São aproximadamente dois anos redescobrindo palavras e testando novas formas de conjugação. A noite não termina quando o sol nasce e o dia também não acaba quando escurece. Relógio passa a ter pouca função, varinha se acostuma com feitiços que você pode ainda nem mesmo começar a imaginar. Acredite, é muito mais demorado do que os dezesseis ou dezoito anos que esperou para tê-los. Os dias se arrastam preguiçosamente, parecendo bastante entretidos em analisar as olheiras fundas que parecem bem satisfeitas em ser a companhia fixa dos olhos de alguém. A lua começa a dormir no serviço enquanto você acorda quando uma chora, já esperando pra ver a outra acordar – um choro leva ao outro, essa é a única regra –. Quando acha que cansou, deseja que tivesse durado mais. Estranho, não é? 

É que depois disso, também, o tempo enaltece. Os tais filhos começam a crescer com incrível rapidez, como se estivessem apostando corrida com alguém. Se pisca um dia, perdeu a primeira palavra escrita. Descanse outra vez e fica em branco a página do primeiro amor platônico ou inimigo mortal. Os melhores amigos mudam constantemente! Os sentimentos deles por você também. Fui a melhor e a pior pessoa do mundo em menos de uma semana. Quando se tem gêmeos isso ainda é mais frequente. O pior é, com certeza, quando começam a querer sair. Tenho duas! Nunca fui de esterótipos machistas, e ainda assim me incomodei.
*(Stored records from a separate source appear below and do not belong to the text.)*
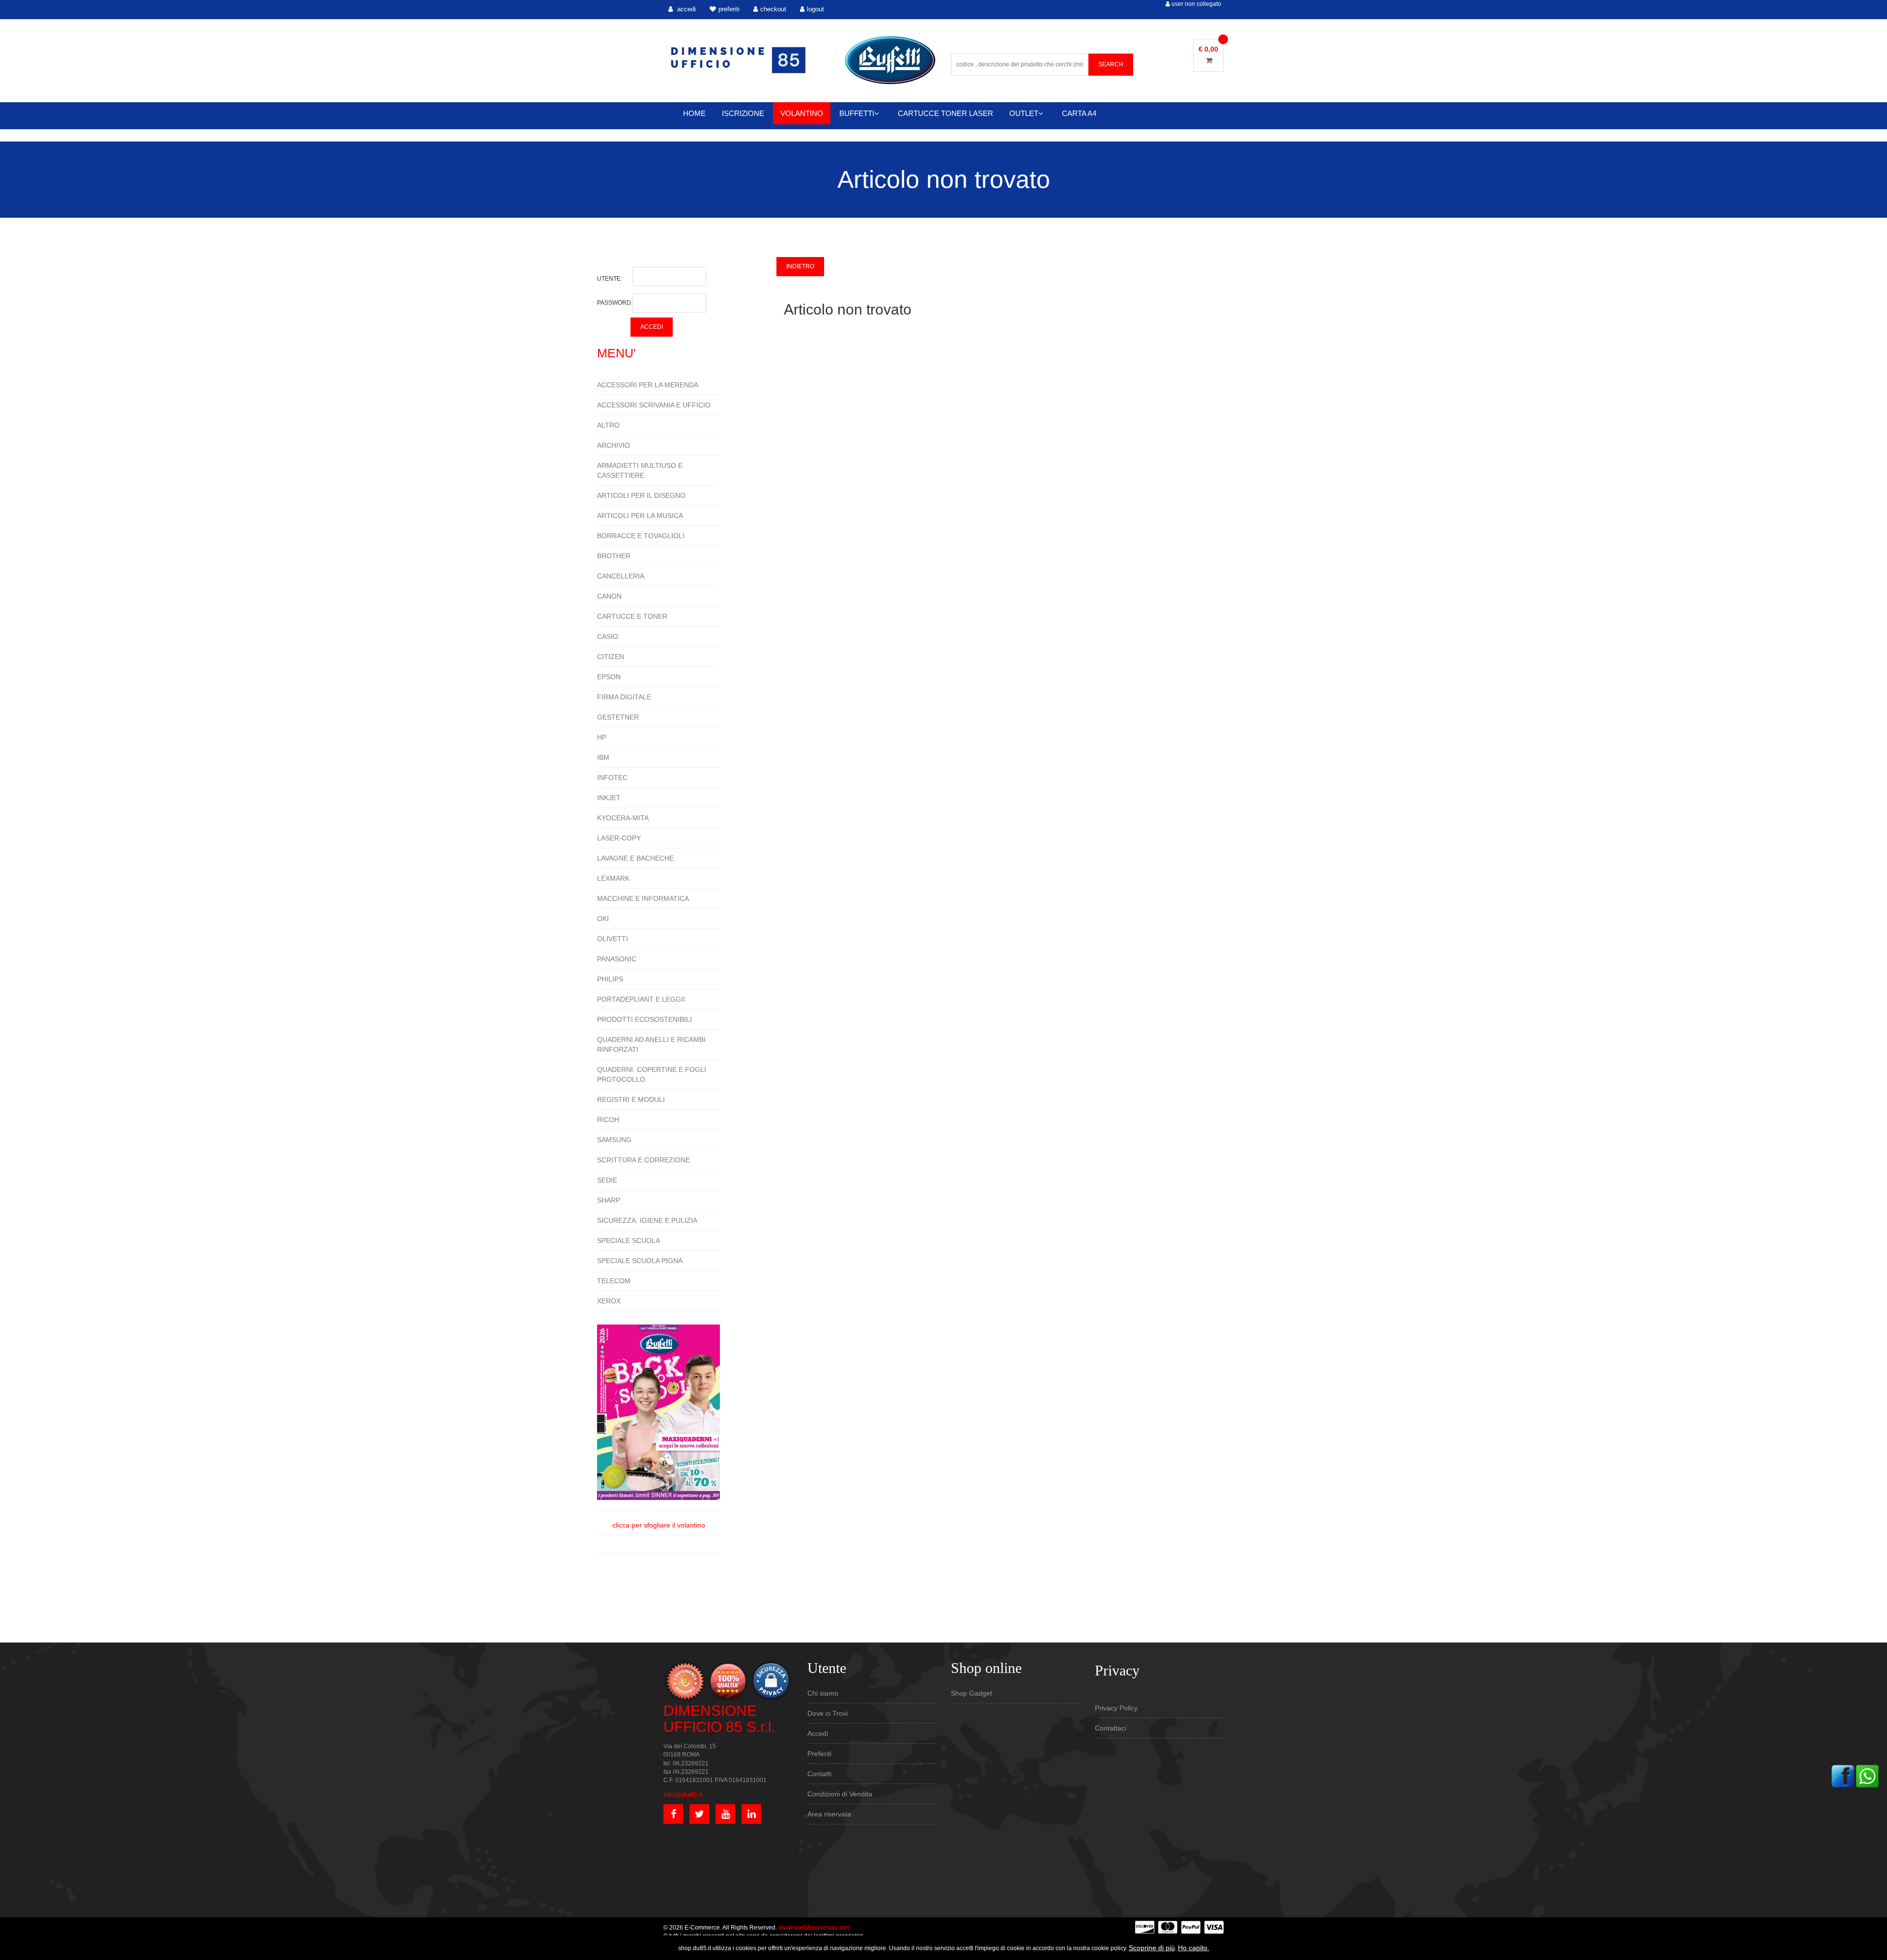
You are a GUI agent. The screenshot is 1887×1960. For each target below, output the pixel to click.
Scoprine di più (1152, 1948)
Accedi (817, 1733)
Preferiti (819, 1754)
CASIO (607, 636)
Oras, que raios pessoas com menos de um metro e meio podem querer fazer na rua? Claro, nem se compara ao sentimento de perda antecipada que temos quando A Carta chega. 

Ela muda tudo, saiba desde já. Num dia estão pedindo para visitar alguém, no outro os materiais de Herbologia e DCAT. “Posso ter uma vassoura?”, “Você compraria uma coruja ou gato?”, “Quando vamos ao Beco?”. Tudo vem rápido demais. É preciso ter cuidado para não surtar ou sem querer deixar a desejar nas respostas que dá. Qualquer coisa se torna um assunto muito delicado e pessoal. O trabalho vira um inferno, literalmente falando. A felicidade de vê-las crescer logo é suprimida pela necessidade de tê-las para ti. São minhas, não são?!? Eu é que fiz. Em um mês você se dobra e desdobra, na semana final já não sabe o que fazer. Confesso, levei as duas para a compra de materiais apenas nos dois últimos dias antes de embarcar. É, na verdade, sobre isso que vou contar para vocês.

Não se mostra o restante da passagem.